A while back, my colleague Jason Wright (at my Alma Mater, Penn State) asked me a question about visibility for LGBTQ speakers in particular, and I responded. We did not come to any conclusions, so here we hope to start a broader conversation on the topic here that could inform LGBTQ colloquium speakers and their hosts. 
One reason that I'm trying to connect better with these groups is that we try hard to get a diverse set of speakers at our colloquia and seminars, but one dimension that is very tricky to be diverse in is LGBT. It's a conundrum, because even when we bring in out speakers, it is rarely obvious to those in the audience that they aren't straight, so there is basically no visibility to our LGBT students.
One possibility I'd like to explore is to get our college pride groups involved in meeting with these scientists' and "sponsoring" their visits, if the speakers are amenable to that. Do you have any thoughts along these lines?
Here’s my response:
Jason, you raise eye-opening points about visibility. I think back to the absolute lack of visibility of any queers on campus when I was at Old State. It made college more isolating and frightening than necessary. Things are better now, but you're right, while a student attending a talk on Queer theory will suspect the speaker is queer, the same is not true of a student attending a great talk on AGN by a queer scientist. So, what to do?
My own solution has been that during the "eat pizza with the students" time before colloquium, I casually mention "my wife, who has an AstroPhD and works in the tech sector". This used to be an invitation for students to ask about the taboo subject of Gay. Lately, they're far more likely to ask about the taboo subject of Industry.
In my public talks, during the question period, I may casually mention my wife, if there’s a natural way to do so. (For example, if I’m talking about how dark the sky was on a recent family trip.) By the end of my talk, the audience is hopefully grateful to me for sharing cool stuff with them. Maybe they'll be more open to realizing they now know someone who is gay, who gave them a gift. Even the more progressive folks in the room may realize that their mental picture of scientists could use an update.
For me personally, getting an invitation from a hypothetical campus, I might feel awkward having a campus queer group sponsor my colloquium. It might feel like a quota? (This may be because the last time I gave a colloquium sponsored by a Women in Science group, almost none of the faculty attended.) But I'd be totally sanguine giving a colloquium and then a public talk, where the latter was sponsored by a campus queer group and the physics & astro dept. That would make clear, at least in my head, that I was giving the colloquium because I’m doing great science, and I was giving the public talk for reasons of public education and visibility.
In addition, if I’m invited to give a colloquium at a university with an active oSTEM chapter, I may ask to meet with the oSTEM students. I don’t always do that (just as I don’t always meet with the undergraduate physics women’s group, or the AWIS, or the astronomy students, or any other group), but I have started trying to add an oSTEM visit in if possible.

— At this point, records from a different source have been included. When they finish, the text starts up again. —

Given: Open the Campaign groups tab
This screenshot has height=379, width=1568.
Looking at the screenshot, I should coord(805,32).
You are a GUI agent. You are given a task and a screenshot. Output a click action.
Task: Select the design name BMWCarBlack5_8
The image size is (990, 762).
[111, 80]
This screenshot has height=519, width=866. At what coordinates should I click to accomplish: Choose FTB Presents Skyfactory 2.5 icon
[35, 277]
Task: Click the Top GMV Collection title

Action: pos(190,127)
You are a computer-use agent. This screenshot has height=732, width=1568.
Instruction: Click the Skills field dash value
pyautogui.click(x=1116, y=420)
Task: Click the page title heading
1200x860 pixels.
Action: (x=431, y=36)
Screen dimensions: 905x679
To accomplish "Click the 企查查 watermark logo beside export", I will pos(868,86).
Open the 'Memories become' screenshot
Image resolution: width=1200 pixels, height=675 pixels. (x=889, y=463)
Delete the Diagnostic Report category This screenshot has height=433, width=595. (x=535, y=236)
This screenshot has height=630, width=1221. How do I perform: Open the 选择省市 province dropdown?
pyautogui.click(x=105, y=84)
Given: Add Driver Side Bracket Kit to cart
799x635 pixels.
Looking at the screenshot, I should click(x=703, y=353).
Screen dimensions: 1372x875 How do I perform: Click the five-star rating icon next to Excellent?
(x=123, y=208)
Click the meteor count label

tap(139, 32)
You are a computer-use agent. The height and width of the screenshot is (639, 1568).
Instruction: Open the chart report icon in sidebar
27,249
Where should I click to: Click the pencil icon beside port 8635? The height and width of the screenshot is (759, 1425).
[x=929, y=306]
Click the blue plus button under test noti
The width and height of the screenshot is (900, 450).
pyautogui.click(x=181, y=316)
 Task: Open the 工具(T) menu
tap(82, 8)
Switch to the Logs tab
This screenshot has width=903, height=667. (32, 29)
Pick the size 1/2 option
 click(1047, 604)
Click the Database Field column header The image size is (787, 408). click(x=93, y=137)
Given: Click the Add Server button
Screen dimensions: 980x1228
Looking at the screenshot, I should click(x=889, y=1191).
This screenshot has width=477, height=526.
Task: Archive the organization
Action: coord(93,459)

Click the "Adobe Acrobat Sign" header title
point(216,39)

A few months later, my perspective had evolved: 
Jason, I recently gave the invited science colloquium (larger audience, more general talk, higher visibility than Astro Colloquium) at Hopkins' Applied Physics Lab. It was in June, and was specifically advertised as a 'Pride Colloquium'. They asked me to speak not only about science but also about diversity and my own "story”.
This was a new experience for me, and while I was concerned about tokenism, in practice it worked great. If I had to guess, I'd guess that it worked because I now have the confidence that I'm a great speaker doing awesome science who is also LGBT, so I don't think I got invited because of that last part, and that confidence shows. I asked to meet with their LGBT affinity group, and had lunch with their senior leaders. It was a great experience. I was so proud to not only share the excitement of modern astrophysics, but also advance LGBTIQ visibility in science at a leading STEM organization with 10,000 employees.